As part of an ongoing antitrust trial against Google, Apple has been defending its decision to make Google the default search engine in its Safari web browser. Now, a fascinating tidbit has just emerged: Safari could have been way better at protecting your privacy than it actually is.

In transcripts from the court hearing, it has been revealed that Apple considered making DuckDuckGo the default search engine in Safari’s private browsing mode while keeping Google as the mainstay everywhere else. Despite holding 20 meetings with DuckDuckGo’s executives between 2018 and 2019, Apple ultimately decided against the move.

A MacBook with Google Chrome loaded.
Firmbee / Unsplash

It’s an interesting revelation because DuckDuckGo is a privacy-focused search engine whose entire raison d’être is essentially to be the opposite of Google. DuckDuckGo makes a point of automatically blocking things like trackers and user fingerprinting, making for a much more private experience than you get with Google, Bing, and other mainstream engines.
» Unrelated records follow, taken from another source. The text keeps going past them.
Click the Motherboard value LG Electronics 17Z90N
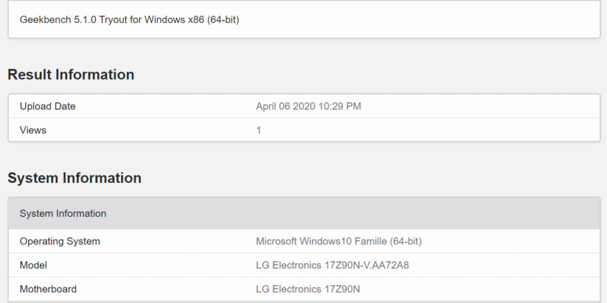This screenshot has height=303, width=607. point(308,289)
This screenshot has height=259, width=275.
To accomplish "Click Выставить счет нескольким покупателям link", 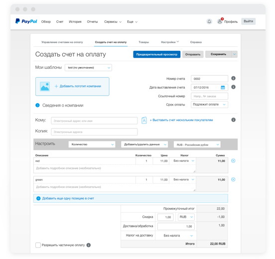I will [181, 120].
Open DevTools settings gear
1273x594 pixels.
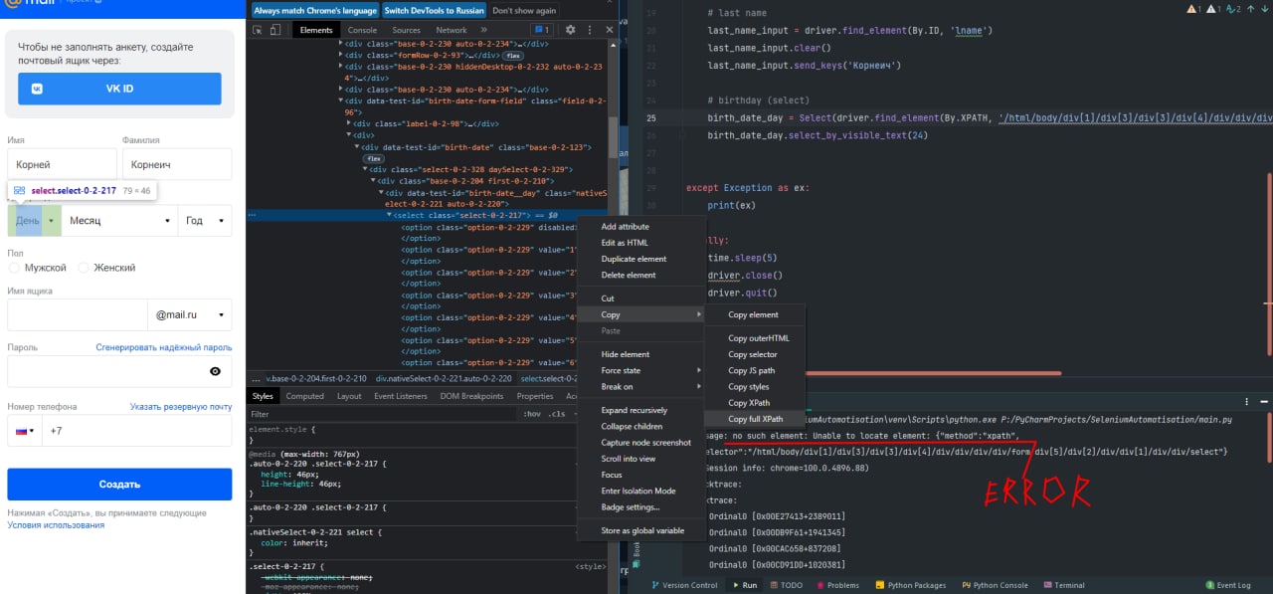coord(571,30)
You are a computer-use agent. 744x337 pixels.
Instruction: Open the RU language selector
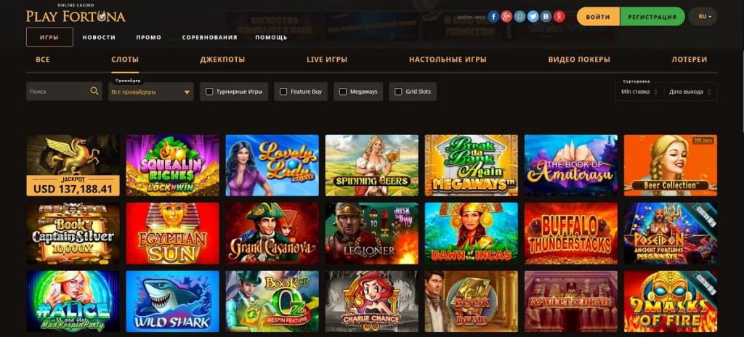(x=703, y=17)
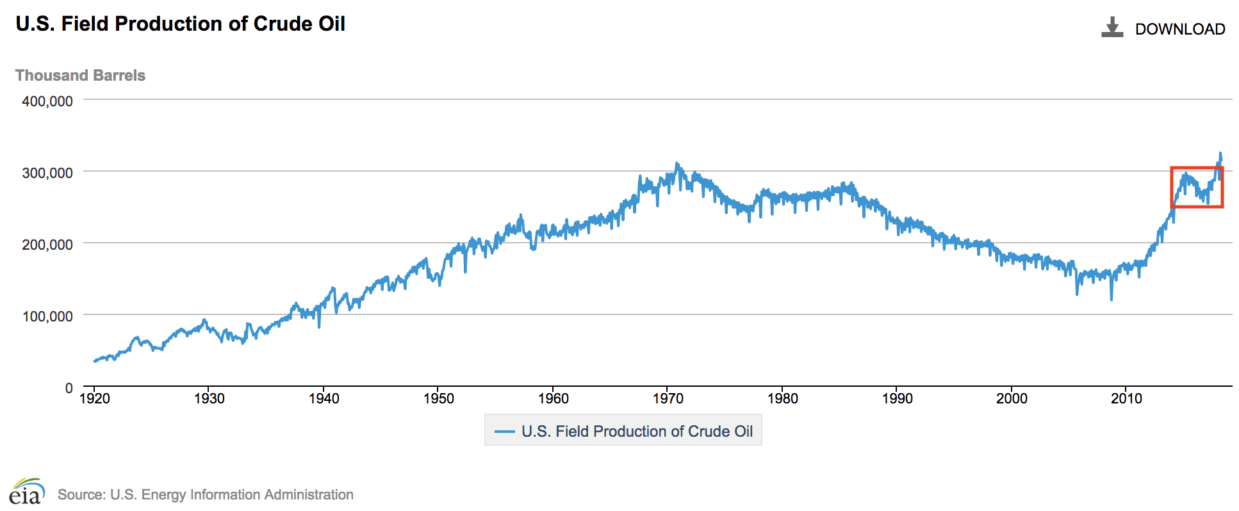The height and width of the screenshot is (511, 1239).
Task: Click the 400,000 y-axis label
Action: pyautogui.click(x=47, y=101)
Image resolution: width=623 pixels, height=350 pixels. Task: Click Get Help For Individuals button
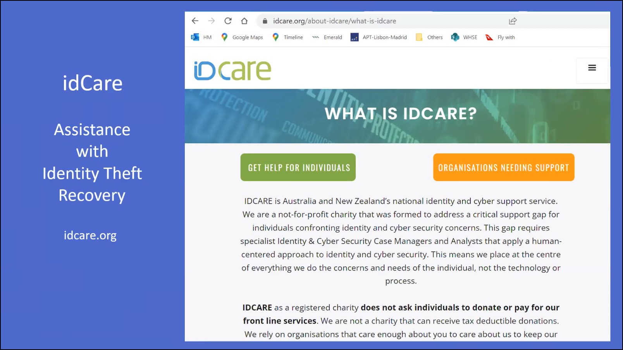[298, 167]
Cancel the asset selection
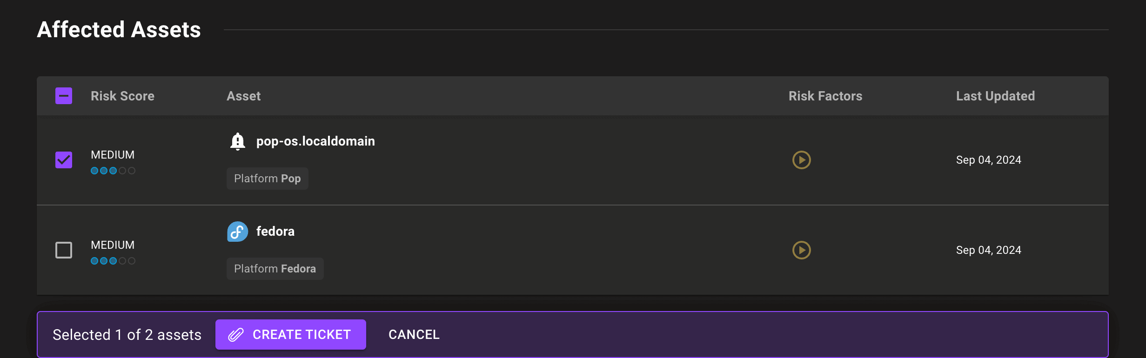The image size is (1146, 358). tap(414, 334)
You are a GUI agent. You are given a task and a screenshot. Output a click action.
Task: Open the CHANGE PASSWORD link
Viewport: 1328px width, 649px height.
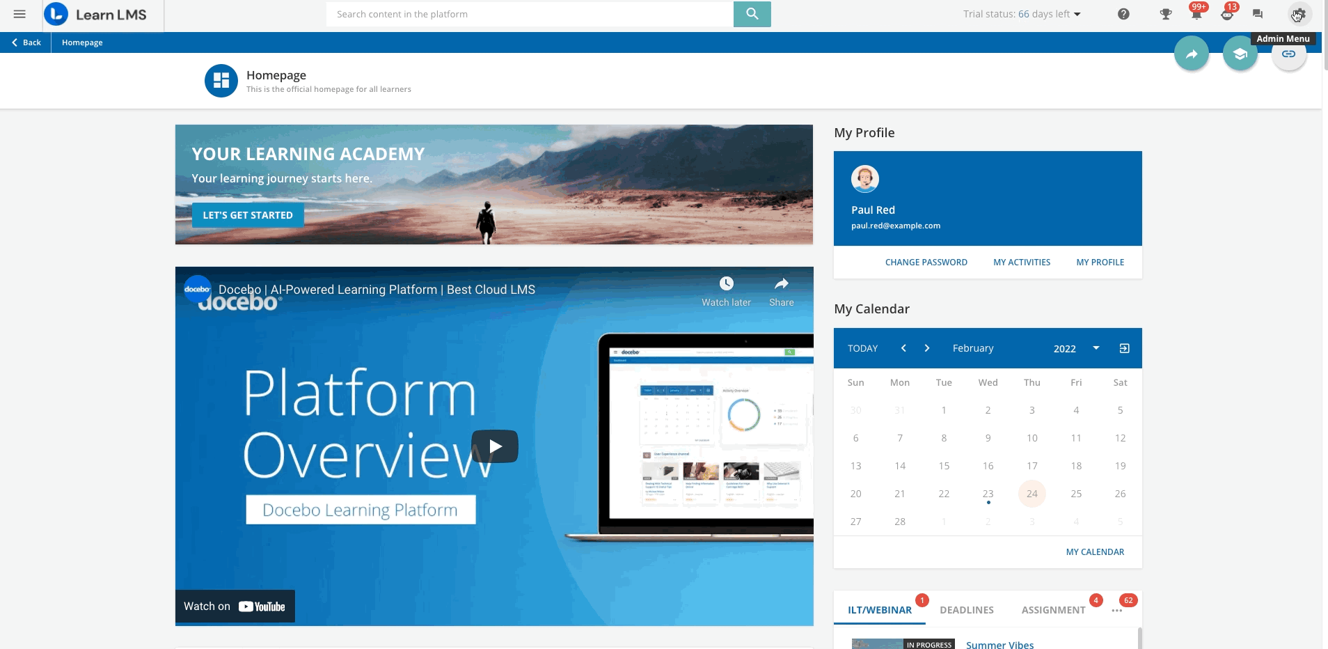click(926, 263)
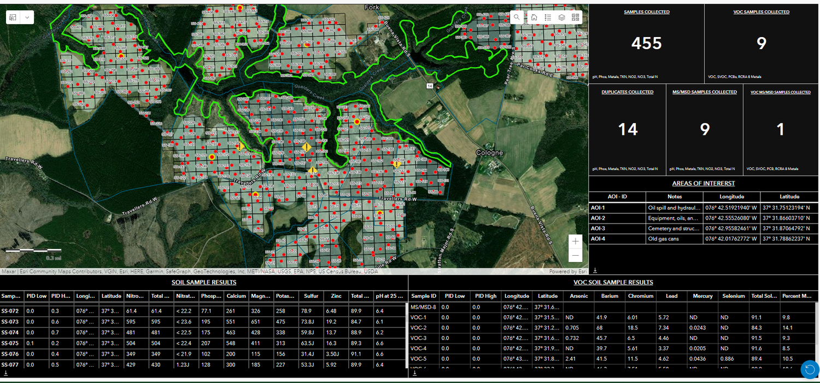Open the map legend
The height and width of the screenshot is (383, 820).
(x=547, y=17)
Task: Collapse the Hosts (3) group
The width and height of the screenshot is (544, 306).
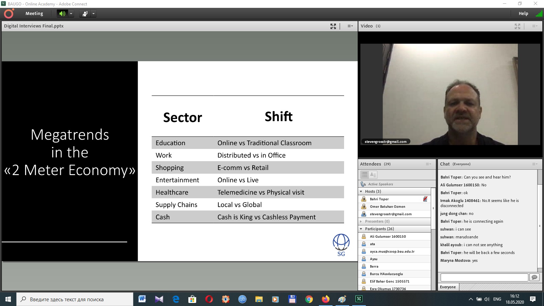Action: [361, 192]
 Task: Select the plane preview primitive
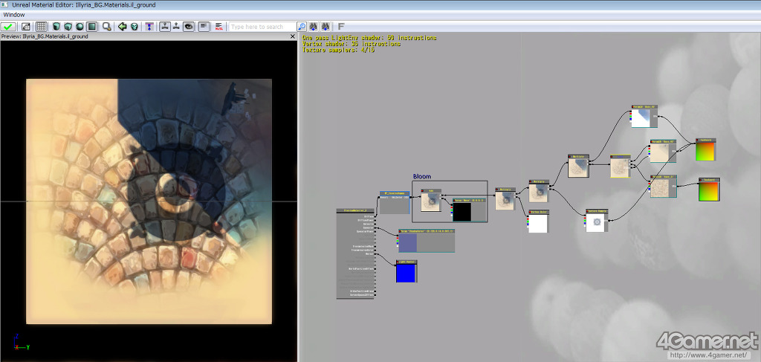pyautogui.click(x=92, y=27)

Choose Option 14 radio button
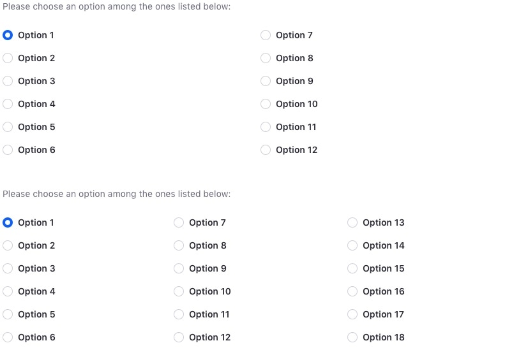click(352, 245)
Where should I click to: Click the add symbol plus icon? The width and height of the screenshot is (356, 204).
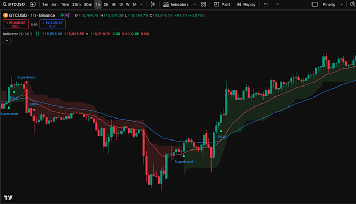(x=32, y=4)
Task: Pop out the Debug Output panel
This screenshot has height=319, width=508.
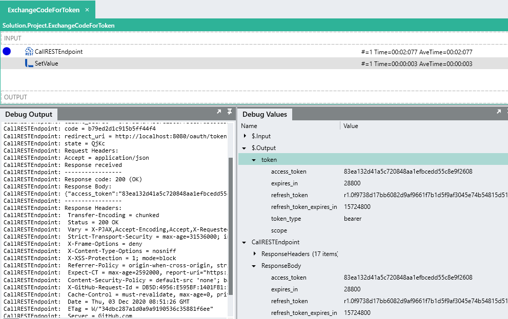Action: 219,112
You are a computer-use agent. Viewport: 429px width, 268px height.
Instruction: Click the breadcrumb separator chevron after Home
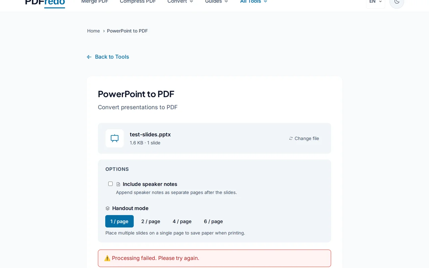tap(104, 31)
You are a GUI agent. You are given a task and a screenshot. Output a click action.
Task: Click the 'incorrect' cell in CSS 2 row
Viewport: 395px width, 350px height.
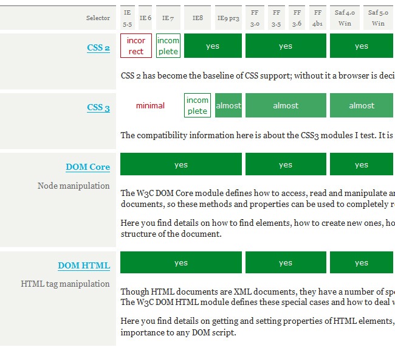[136, 46]
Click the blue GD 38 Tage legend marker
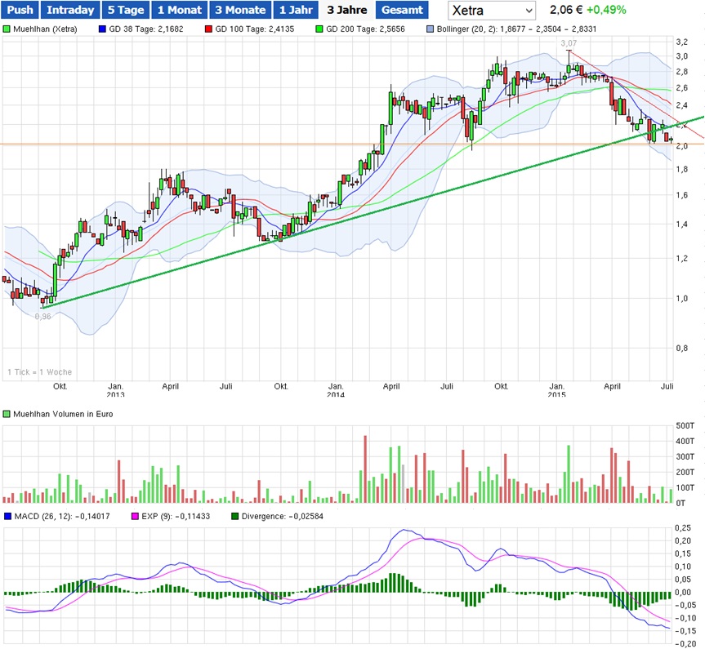705x649 pixels. [x=102, y=29]
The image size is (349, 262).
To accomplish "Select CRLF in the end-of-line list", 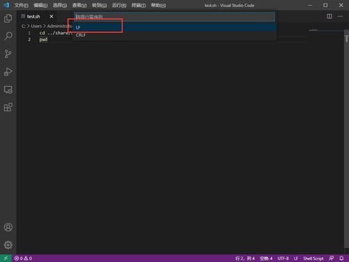I will 175,35.
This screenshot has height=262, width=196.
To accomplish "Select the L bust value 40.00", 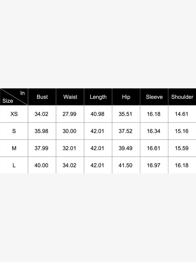I will click(41, 165).
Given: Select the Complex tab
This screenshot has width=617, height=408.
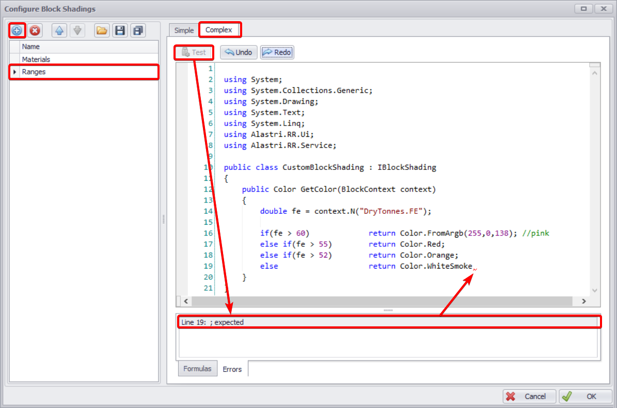Looking at the screenshot, I should pos(219,30).
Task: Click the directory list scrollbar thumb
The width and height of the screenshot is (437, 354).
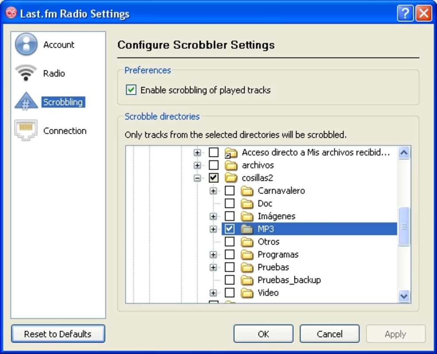Action: tap(404, 227)
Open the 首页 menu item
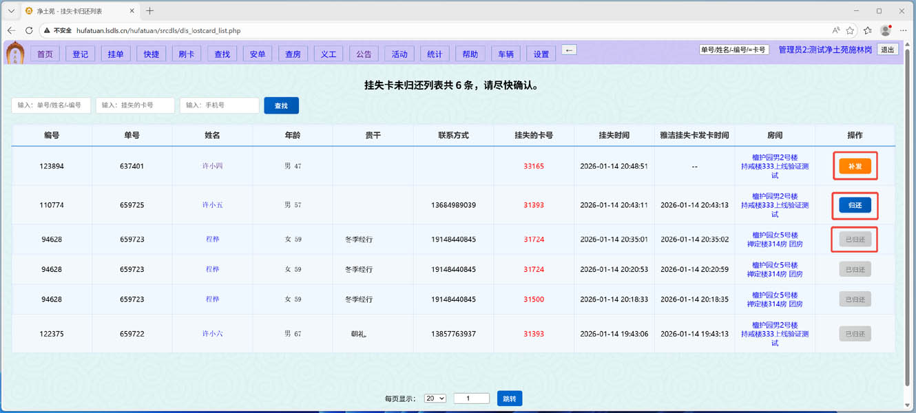Image resolution: width=916 pixels, height=413 pixels. point(45,54)
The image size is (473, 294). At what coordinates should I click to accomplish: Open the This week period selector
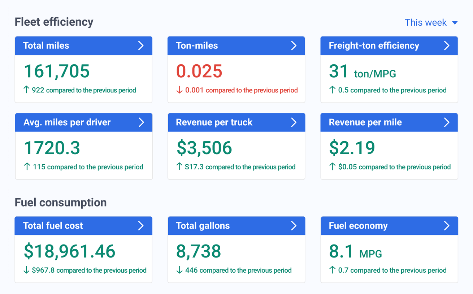tap(426, 22)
That seems like it would be a great fit for Apple, a company whose unofficial slogan seems to be “privacy is a human right.” Yet in the end, Apple decided to stick with Google.

Privacy concerns


According to the court testimony, Apple’s search chief John Giannandrea claimed that because DuckDuckGo relies on Bing for its search results (an engine Apple apparently considered buying), it probably also sends some user data to Microsoft, meaning its “marketing about privacy is somewhat incongruent with the details.”

Despite those concerns over the sharing of user data, Apple opted to continue to use Google, a company whose data-gathering policies are both well-known and widespread. Given Apple’s frequent habit of promoting its devices’ privacy-protecting features, that may look like a strange decision.

Yet as testimony in the ongoing trial has claimed, Apple has a very profitable arrangement with Google, with the search giant reportedly paying Apple at least $8 billion a year to remain the default Safari search engine. Apple’s services head Eddy Cue has also testified that Apple stuck with Google because it felt it was the best option available.

Regardless, you can still change your default search engine in Safari (and many of the other leading browsers) if you want more privacy protection than Google offers.